Tue. Jun 24th, 2025

Hari ini saya lagi di Bali. Tiap kali ke Bali. Yang pertama kali yang saya ingat, situasi saat saya masih di SMA Negeri 1 Singaraja Bali. Apalagi saat kelas 1. Penuh warna menggelikan. Dinamis sekali.

Saat lulus SMP Negeri Kalibaru Banyuwangi, dengan percaya diri. Karena saat itu seleksi memakai nilai NEM. Saya diterima di SMA N di Banyuwangi dan SMA N Singaraja. Memilih di SMA N Singaraja Bali.
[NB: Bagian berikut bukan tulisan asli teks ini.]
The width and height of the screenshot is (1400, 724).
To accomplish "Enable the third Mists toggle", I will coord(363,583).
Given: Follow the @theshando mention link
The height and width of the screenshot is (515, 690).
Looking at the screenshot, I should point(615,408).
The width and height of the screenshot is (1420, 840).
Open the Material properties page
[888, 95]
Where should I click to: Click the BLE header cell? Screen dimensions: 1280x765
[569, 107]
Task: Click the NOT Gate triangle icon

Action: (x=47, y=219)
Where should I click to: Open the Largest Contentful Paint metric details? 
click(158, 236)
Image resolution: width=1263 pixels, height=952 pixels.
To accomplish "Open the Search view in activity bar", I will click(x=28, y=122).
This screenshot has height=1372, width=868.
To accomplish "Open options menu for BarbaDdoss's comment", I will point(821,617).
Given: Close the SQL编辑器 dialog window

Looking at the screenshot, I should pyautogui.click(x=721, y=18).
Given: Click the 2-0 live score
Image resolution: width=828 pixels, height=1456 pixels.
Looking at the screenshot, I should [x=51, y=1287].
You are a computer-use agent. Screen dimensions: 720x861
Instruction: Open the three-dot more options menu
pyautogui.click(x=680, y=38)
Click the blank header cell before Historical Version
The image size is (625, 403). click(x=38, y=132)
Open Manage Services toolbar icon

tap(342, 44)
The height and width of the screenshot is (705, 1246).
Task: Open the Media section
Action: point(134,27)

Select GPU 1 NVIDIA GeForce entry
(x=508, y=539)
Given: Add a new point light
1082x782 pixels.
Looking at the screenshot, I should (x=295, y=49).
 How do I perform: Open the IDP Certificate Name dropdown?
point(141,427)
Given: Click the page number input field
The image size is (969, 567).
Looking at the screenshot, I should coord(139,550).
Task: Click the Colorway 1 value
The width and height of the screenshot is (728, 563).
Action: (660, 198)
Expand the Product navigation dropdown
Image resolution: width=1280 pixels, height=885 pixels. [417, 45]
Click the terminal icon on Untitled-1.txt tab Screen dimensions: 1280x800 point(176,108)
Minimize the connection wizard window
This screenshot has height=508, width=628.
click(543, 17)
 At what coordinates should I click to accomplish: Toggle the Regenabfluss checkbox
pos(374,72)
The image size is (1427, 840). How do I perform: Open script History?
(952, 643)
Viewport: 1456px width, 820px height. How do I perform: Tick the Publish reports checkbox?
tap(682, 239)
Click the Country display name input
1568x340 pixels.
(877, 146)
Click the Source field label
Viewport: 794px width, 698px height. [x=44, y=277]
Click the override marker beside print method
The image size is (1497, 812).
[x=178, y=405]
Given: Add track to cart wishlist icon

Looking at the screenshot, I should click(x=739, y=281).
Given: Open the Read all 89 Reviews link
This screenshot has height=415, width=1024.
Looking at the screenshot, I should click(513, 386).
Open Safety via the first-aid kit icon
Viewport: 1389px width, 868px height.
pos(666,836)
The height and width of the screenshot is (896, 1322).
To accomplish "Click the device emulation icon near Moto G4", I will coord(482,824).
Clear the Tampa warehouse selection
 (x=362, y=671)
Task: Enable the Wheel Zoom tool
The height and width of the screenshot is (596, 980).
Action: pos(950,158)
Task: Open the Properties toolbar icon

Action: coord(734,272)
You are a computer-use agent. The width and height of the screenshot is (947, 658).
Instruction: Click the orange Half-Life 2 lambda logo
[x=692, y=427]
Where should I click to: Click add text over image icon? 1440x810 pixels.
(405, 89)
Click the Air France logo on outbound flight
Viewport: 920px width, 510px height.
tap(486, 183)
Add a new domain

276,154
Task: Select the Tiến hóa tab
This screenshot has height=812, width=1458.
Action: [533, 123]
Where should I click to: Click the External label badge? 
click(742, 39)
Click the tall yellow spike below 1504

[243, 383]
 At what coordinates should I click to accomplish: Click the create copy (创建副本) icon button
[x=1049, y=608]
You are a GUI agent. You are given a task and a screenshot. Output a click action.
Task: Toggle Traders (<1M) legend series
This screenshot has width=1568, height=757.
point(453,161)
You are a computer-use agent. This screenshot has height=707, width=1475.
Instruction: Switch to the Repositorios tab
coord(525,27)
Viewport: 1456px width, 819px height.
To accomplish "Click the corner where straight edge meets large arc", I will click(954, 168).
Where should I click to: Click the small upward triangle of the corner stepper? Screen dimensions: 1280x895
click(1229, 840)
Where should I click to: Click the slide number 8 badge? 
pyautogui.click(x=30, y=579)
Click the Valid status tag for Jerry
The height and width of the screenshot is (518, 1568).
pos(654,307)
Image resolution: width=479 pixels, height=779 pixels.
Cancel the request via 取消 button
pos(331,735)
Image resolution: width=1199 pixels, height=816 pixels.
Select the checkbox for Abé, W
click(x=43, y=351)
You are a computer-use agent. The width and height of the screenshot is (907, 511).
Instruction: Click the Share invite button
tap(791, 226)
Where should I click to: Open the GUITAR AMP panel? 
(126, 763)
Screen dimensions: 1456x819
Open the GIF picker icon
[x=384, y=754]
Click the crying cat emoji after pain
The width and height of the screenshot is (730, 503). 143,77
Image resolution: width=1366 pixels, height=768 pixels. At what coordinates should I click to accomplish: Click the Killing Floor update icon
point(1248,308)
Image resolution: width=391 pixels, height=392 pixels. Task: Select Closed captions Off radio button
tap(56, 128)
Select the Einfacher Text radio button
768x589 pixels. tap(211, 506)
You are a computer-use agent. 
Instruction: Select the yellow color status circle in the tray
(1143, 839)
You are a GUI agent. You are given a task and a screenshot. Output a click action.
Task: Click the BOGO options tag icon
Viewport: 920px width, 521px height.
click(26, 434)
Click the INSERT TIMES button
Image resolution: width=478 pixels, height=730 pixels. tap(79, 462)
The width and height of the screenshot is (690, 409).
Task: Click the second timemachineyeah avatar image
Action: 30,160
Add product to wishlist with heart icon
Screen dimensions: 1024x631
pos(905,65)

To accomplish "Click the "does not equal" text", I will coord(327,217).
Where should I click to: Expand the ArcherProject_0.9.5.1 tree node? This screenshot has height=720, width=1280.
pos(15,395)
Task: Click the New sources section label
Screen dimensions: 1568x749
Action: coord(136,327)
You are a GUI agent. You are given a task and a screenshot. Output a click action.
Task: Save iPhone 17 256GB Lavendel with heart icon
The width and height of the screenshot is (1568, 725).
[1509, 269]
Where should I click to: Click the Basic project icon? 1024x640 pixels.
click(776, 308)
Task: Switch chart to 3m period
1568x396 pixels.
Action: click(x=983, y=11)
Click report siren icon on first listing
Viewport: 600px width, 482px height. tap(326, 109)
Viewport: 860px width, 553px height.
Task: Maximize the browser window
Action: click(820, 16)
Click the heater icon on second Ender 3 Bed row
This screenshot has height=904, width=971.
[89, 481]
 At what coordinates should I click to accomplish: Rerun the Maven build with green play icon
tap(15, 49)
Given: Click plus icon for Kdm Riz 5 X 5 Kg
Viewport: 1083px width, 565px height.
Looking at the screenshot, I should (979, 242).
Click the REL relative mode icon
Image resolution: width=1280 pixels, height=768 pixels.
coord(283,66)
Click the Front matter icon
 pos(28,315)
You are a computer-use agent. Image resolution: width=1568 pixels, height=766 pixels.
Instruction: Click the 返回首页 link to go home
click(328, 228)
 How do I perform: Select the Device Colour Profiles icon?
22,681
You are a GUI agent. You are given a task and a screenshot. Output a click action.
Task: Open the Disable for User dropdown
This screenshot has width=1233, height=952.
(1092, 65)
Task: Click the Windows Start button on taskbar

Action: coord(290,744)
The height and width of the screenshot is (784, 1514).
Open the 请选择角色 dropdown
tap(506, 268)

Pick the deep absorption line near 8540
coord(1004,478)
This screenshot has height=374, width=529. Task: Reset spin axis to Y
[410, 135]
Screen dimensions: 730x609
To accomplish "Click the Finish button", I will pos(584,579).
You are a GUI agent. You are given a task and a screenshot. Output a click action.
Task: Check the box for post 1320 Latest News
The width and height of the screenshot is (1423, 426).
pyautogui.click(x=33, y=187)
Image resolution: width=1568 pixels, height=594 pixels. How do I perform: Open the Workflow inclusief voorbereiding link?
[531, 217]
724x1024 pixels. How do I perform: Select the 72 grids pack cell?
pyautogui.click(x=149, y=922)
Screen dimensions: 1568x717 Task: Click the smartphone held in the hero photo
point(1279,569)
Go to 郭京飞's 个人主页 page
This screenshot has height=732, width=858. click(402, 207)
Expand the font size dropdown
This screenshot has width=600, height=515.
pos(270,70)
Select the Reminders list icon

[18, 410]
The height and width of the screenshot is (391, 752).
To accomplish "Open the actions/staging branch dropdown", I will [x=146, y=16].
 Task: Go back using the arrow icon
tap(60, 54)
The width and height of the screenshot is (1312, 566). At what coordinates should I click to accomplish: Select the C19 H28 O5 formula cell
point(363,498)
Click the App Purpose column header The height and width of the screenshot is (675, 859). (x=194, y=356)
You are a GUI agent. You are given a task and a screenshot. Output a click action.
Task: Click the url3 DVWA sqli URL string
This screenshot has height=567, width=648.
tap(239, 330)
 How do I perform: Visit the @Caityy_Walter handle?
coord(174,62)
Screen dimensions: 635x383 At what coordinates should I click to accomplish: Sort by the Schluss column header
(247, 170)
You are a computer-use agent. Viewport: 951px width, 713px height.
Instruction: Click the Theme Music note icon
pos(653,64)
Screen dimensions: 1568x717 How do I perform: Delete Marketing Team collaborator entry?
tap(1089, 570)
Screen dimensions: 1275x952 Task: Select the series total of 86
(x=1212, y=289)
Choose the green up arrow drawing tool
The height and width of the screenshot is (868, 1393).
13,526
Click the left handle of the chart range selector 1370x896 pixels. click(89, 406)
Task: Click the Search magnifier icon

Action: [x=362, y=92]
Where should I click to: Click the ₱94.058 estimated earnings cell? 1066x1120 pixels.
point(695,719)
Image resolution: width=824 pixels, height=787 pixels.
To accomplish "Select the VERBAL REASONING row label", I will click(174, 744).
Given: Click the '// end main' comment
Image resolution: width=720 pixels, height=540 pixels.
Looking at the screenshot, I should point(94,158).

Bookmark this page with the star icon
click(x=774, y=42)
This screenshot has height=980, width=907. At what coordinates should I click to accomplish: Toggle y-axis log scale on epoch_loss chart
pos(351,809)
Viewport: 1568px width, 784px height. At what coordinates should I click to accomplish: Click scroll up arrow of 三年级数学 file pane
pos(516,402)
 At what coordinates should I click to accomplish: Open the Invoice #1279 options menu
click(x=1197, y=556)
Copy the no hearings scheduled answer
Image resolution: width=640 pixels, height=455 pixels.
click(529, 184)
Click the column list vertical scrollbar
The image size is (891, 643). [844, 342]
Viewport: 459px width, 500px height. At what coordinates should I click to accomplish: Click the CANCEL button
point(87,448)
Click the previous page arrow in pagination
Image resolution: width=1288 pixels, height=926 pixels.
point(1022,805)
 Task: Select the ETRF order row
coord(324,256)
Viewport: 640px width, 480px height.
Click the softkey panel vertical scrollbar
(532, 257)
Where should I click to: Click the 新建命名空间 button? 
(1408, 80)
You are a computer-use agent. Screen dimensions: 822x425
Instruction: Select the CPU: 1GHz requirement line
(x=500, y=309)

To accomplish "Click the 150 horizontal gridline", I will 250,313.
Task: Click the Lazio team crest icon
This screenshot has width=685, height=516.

Lulus SMP Negeri Kalibaru Juara 2, tapi Semester 1 di SMA Negeri 1 Singaraja rangking 47 dari 47 siswa. Butuh upaya ekstra agar bisa adaptasi, karena sangat kompetiif. Maklum SMA tertua di Prov. Bali dan NTB.

Tidak Marketable.

Apalagi saat SMA Kelas 1 saya masih belum bisa bicara normal, gagap berlebihan. Sering diledeki. Masih sering Puasa Senin Kamis agar bisa bicara normal. Ajaran Guru Malamku.

Karena saya dari kampung terpencil di Banyuwangi selatan. Merantau kos di Singaraja Bali. Tiap bulan membawa beras 1 karung, telur bebek dan susu kadaluarsa bantuan WHO mengeras sebesar bola volly lebih kecil sedikit.

Tiap pagi dan sore, susu tersebut saya keroki dengan pisau dapur. Direbus sampai matang betul. Dinikmati bersama teman satu kosan Ponijan namanya. Saat ini kerja di Nestle, sama Alumni Unair Surabaya juga.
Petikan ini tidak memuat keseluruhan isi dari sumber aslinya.